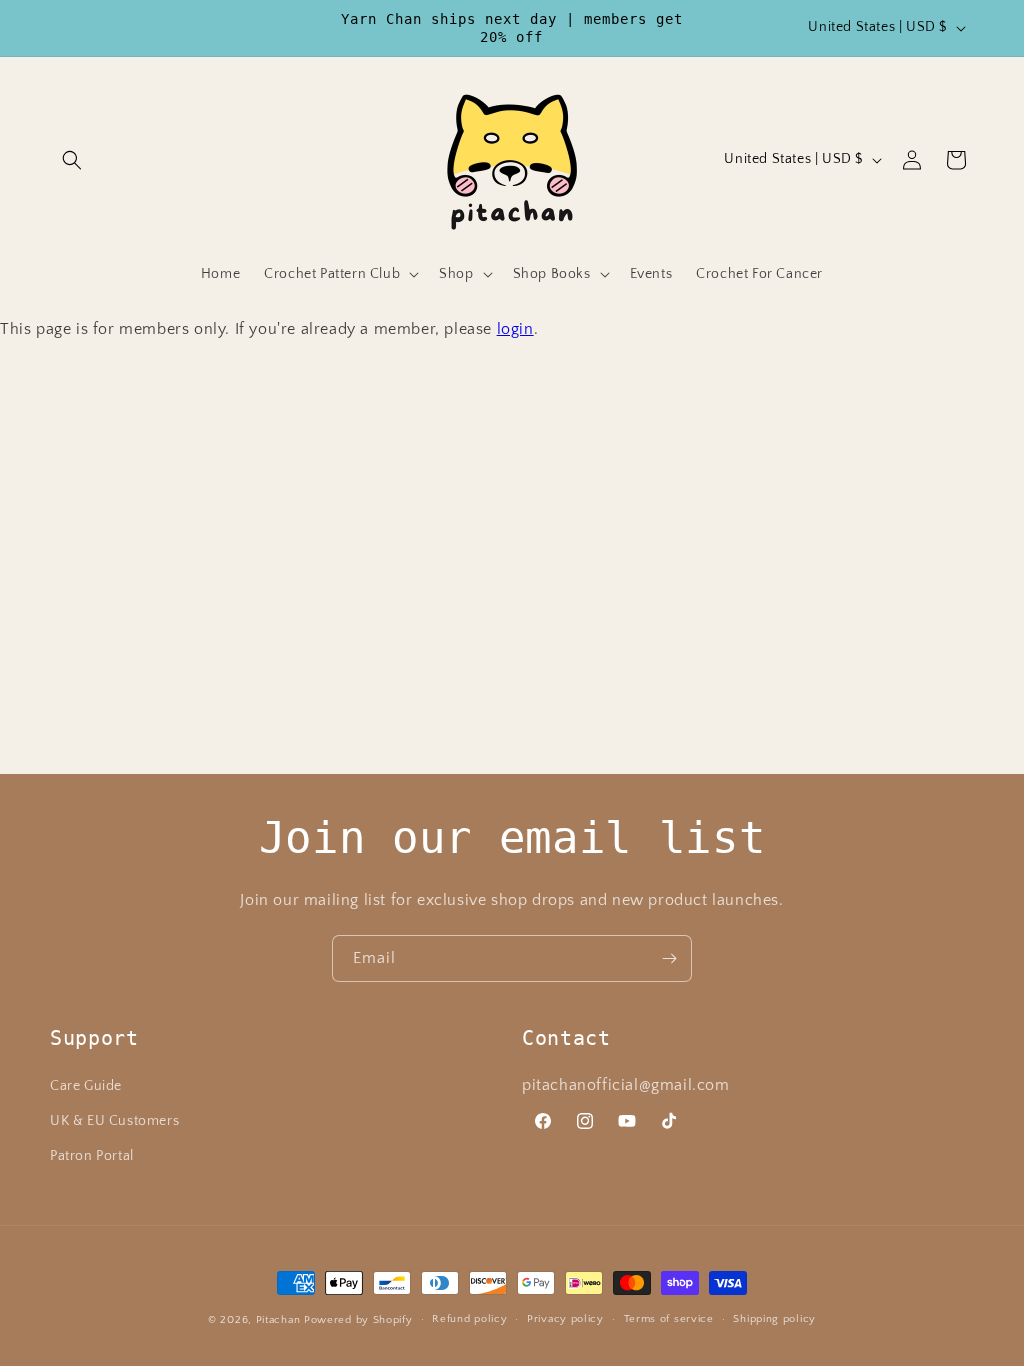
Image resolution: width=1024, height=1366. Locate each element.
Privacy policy (565, 1319)
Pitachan (278, 1320)
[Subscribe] (669, 958)
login (515, 329)
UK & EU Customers (114, 1121)
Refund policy (469, 1319)
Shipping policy (774, 1319)
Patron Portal (92, 1156)
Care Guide (86, 1086)
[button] (72, 160)
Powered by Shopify (358, 1320)
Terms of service (669, 1319)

• [YOUR GOAL]:
Copy out the whole listing exactly, and don't carry over any pictures.

• [RESPONSE TO THIS TASK]:
Image resolution: width=1024, height=1366. Locate each element.
Privacy policy (565, 1319)
Pitachan (278, 1320)
[Subscribe] (669, 958)
login (515, 329)
UK & EU Customers (114, 1121)
Refund policy (469, 1319)
Shipping policy (774, 1319)
Patron Portal (92, 1156)
Care Guide (86, 1086)
[button] (72, 160)
Powered by Shopify (358, 1320)
Terms of service (669, 1319)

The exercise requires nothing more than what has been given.